Selected text:
────

Coronary Heart disease (CHD) is caused when the heart's blood vessels, the coronary arteries, become narrowed or blocked and cannot supply enough blood to the heart.
Despite a substantial reduction in the rate of death from coronary heart disease (CHD) over the last decade, it remains one of the leading causes of death in Scotland (Health of Scotland’s population – Mortality Rates).
We continue to implement our Heart Disease Improvement Plan (2014) which reaffirms heart disease as a clinical priority for the NHS in Scotland and sets out the priorities and actions to deliver improved prevention, treatment and care for all people in Scotland affected by heart disease.
The National Advisory Committee for Heart Disease (NACHD) coordinates implementation of the Heart Disease Improvement Plan. The Committee aims to promote Scotland-wide collaboration, peer support and dissemination of best practice.
The decrease in both mortality rates and the incident rate of coronary heart between 2008 and 2017 show that our strategy for tackling heart disease is delivering important improvements for patients.
We are committed to continuing to do more to deliver the best possible health and social care, building on progress so far, and to ensure that the issues we are focusing on continue to reflect current needs.
Out of Hospital Cardiac Arrest (OHCA)

────

Data section:
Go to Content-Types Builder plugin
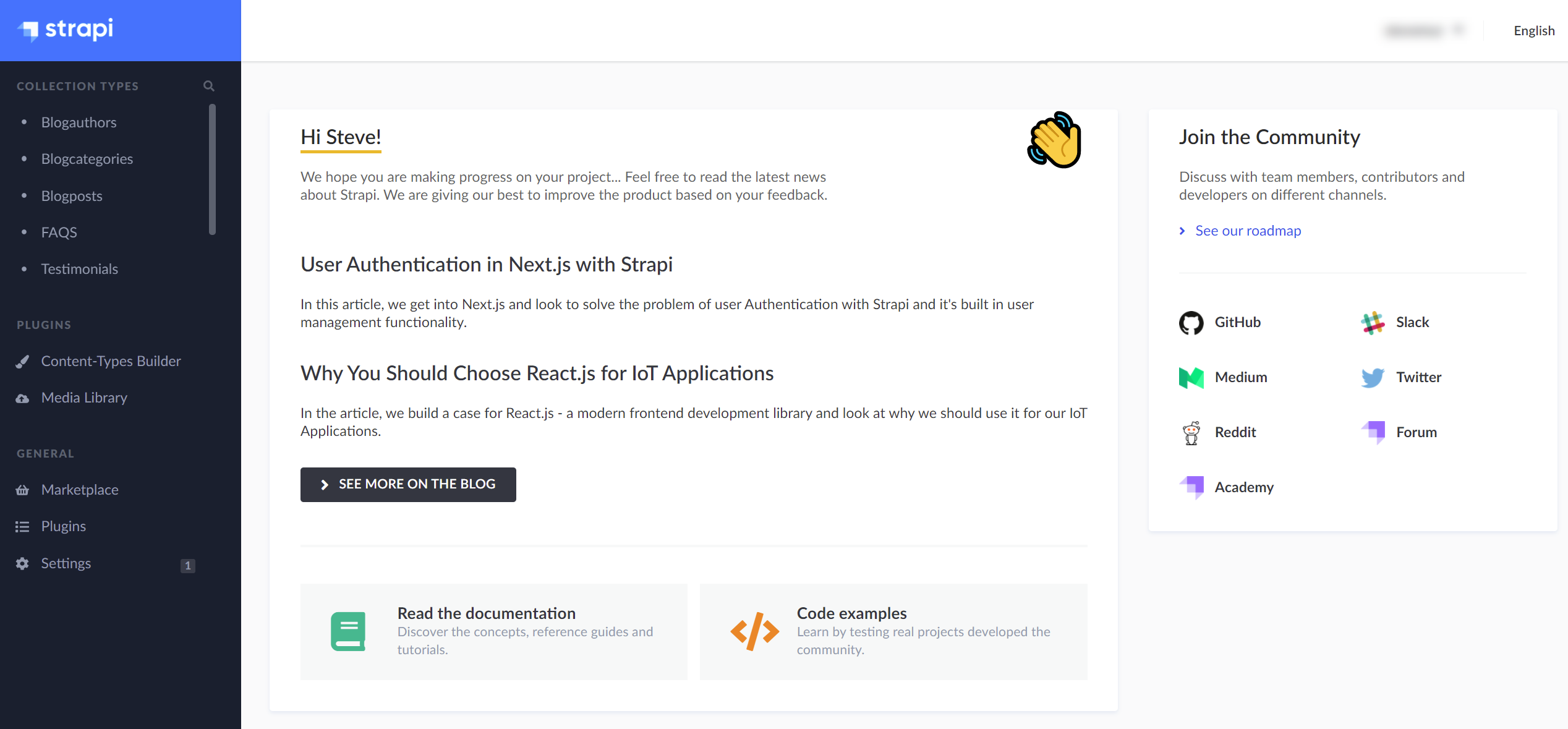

────

Work instruction A: Do these statements agree with the text on heart disease in Scotland? (i) The Heart Disease Improvement Plan dates from 2014. (ii) The death rate from coronary heart disease has risen over the last decade. (iii) The National Advisory Committee for Heart Disease coordinates implementation of the Heart Disease Improvement Plan. Answer yes or no for each, quoting the deciding words.
Work instruction B: According to the text on heart disease in Scotland, what causes coronary heart disease?

Problem solution A:
(i) Yes: "Heart Disease Improvement Plan (2014)"
(ii) No: "Despite a substantial reduction in the rate of death from coronary heart disease (CHD) over the last decade"
(iii) Yes: "The National Advisory Committee for Heart Disease (NACHD) coordinates implementation of the Heart Disease Improvement Plan."

Problem solution B: The coronary arteries become narrowed or blocked and cannot supply enough blood to the heart.